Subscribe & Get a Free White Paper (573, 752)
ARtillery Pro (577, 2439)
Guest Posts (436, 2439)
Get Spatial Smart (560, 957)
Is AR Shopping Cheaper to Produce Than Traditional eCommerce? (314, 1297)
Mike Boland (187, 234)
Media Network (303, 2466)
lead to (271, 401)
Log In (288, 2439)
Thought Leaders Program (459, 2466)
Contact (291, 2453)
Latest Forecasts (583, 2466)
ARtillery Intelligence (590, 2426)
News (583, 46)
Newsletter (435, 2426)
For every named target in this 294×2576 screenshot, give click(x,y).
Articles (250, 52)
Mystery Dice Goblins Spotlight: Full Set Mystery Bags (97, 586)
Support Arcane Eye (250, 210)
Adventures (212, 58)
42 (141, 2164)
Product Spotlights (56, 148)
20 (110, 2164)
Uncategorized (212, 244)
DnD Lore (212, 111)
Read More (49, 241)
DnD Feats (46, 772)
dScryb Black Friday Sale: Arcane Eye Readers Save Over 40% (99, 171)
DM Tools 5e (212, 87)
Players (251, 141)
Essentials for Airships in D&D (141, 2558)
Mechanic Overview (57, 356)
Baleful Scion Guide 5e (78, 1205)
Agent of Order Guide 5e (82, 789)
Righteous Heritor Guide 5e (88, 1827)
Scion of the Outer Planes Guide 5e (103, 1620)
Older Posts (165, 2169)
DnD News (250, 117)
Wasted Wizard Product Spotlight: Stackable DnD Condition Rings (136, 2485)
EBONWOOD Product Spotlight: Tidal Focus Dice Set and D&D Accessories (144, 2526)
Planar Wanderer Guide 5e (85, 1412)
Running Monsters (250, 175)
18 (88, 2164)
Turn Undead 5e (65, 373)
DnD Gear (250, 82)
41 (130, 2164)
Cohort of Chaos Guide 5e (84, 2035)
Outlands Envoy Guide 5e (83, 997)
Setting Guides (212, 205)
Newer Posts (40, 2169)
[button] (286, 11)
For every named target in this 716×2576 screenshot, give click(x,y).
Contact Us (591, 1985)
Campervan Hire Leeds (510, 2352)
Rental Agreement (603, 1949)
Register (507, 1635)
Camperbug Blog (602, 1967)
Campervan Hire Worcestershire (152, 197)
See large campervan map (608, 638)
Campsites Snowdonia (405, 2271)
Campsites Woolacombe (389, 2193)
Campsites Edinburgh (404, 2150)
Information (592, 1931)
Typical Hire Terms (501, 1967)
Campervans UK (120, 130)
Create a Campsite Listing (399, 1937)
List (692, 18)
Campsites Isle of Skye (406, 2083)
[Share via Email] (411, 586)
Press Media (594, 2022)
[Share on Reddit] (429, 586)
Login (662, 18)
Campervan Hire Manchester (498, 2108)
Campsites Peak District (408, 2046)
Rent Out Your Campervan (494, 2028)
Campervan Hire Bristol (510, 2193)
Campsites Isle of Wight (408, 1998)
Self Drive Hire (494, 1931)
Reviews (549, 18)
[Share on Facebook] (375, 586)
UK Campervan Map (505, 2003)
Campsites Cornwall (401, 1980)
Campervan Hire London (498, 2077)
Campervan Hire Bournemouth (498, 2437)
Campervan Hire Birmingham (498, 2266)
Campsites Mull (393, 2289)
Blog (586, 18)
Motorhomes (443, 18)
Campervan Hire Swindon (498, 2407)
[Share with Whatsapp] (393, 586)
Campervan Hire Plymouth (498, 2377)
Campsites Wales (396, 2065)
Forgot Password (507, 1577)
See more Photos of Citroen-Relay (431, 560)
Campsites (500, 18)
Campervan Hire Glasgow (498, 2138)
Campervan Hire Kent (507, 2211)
• • • •
Exercise objective: All lines above from the one holding "Campsites Edinburgh (404, 2150)" to the one holding "Campsites Mull (393, 2289)", inclusive, are to be copied exactly; no other line is wanted.

Exercise solution:
Campsites Edinburgh (404, 2150)
Information (592, 1931)
Typical Hire Terms (501, 1967)
Campervans UK (120, 130)
Create a Campsite Listing (399, 1937)
List (692, 18)
Campsites Isle of Skye (406, 2083)
[Share via Email] (411, 586)
Press Media (594, 2022)
[Share on Reddit] (429, 586)
Login (662, 18)
Campervan Hire Manchester (498, 2108)
Campsites Peak District (408, 2046)
Rent Out Your Campervan (494, 2028)
Campervan Hire Bristol (510, 2193)
Campsites Isle of Wight (408, 1998)
Self Drive Hire (494, 1931)
Reviews (549, 18)
[Share on Facebook] (375, 586)
UK Campervan Map (505, 2003)
Campsites Cornwall (401, 1980)
Campervan Hire London (498, 2077)
Campervan Hire Bournemouth (498, 2437)
Campervan Hire Birmingham (498, 2266)
Campsites Mull (393, 2289)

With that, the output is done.